Exclusive Rolls-Royce app ‘a facilitator’ for mega business deals

Rolls-Royce chief executive Torsten Müller-Ötvös has said that when members of ‘Whispers’, the luxury brand’s app-based private members’ club, connect with and talk to one another, business deals are “100%” being done that can even change an economy.

He was talking during select gathering in Austria of Rolls-Royce-owning high- and ultra-high-net-worth individuals about what the company says is the world’s most exclusive connected car app.

When launched in 2019, Whispers was all about luxury lifestyle: concierge support, exclusive luxury goods previews, shopping and events.

Initially curated by a tight senior Rolls-Royce team – including Müller-Ötvös – the app has developed and taken on a momentum, more so following its most recent evolutions. While the luxury lifestyle elements remain, there’s a developing inter-member introduction, communication and chat function used for both leisure and, increasingly, business purposes.

Whispers members must own a Rolls-Royce built after 2003 and they only get full features access if they own a 2018 or later model. For reference, new customer-specified cars are typically priced at €500,000 (£431,575).

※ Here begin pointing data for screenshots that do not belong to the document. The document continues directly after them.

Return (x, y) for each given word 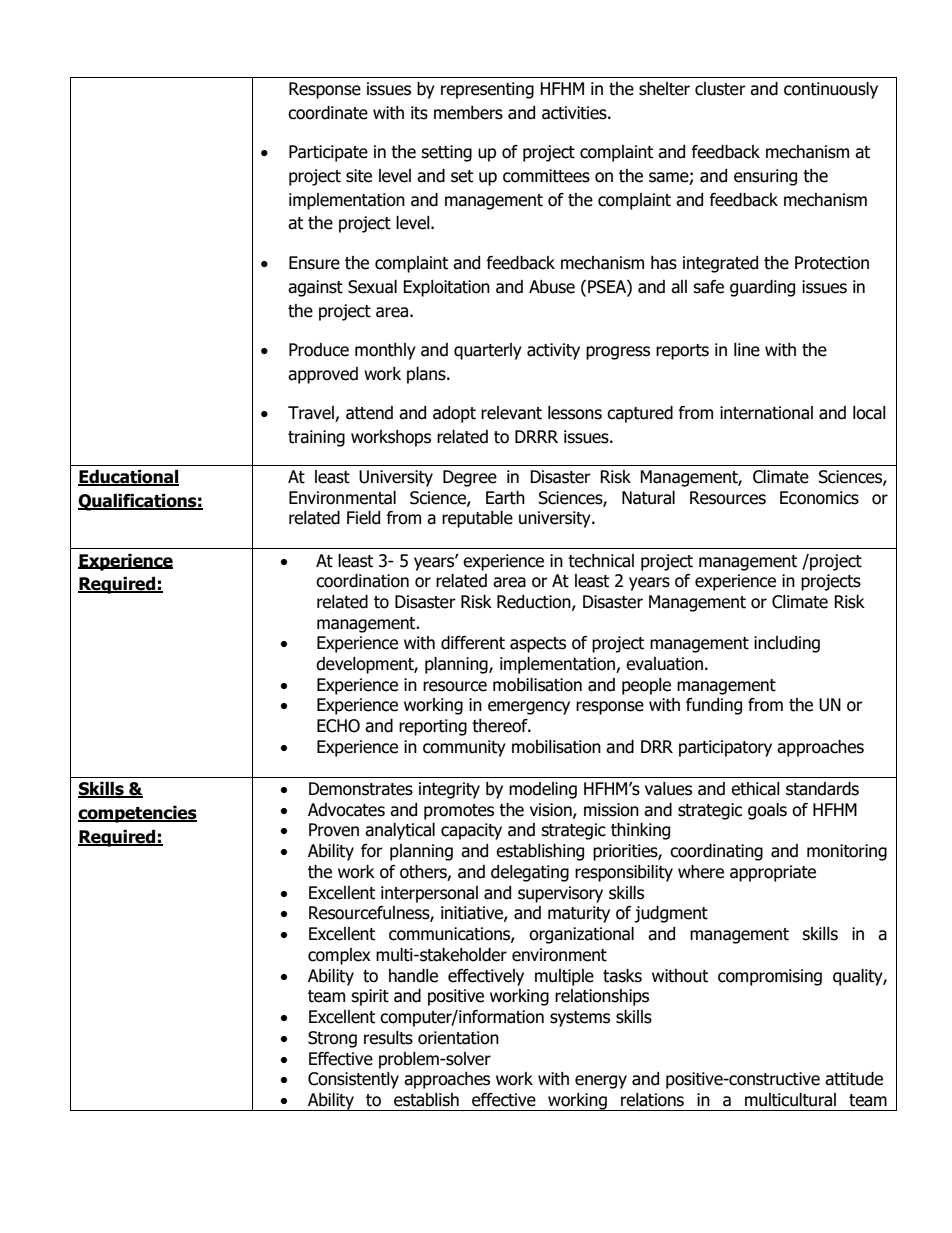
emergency (529, 708)
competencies (137, 814)
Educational (128, 478)
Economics (819, 498)
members (468, 113)
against (315, 288)
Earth (505, 498)
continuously (831, 90)
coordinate (328, 113)
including (787, 644)
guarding (762, 288)
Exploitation (446, 288)
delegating (530, 873)
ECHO (338, 726)
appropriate (773, 873)
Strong (332, 1039)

There are fewer than 20,000 Whispers members globally. LinkedIn has 930 million, and Facebook 2.98 billion users.

Questions to Müller-Ötvös’s senior colleagues about the security of the app are met with a very Rolls-Royce response: silence and a smile.

Alexander Steinbrueck, Whispers operations manager at Rolls-Royce, said: “We are a facilitator. [Clients] talk to each other. Whispers is not a corporate communications channel.

“[Clients] meet on Whispers. They go on vacation together. It just shows how homogeneous this group of people is. In the business aspect, I know of a customer in the financial industry who I had a phone call with. For him, it’s a great source of making business connections with other like-minded people. He says it couldn’t be a better filter or selection of people, and he uses it very often.”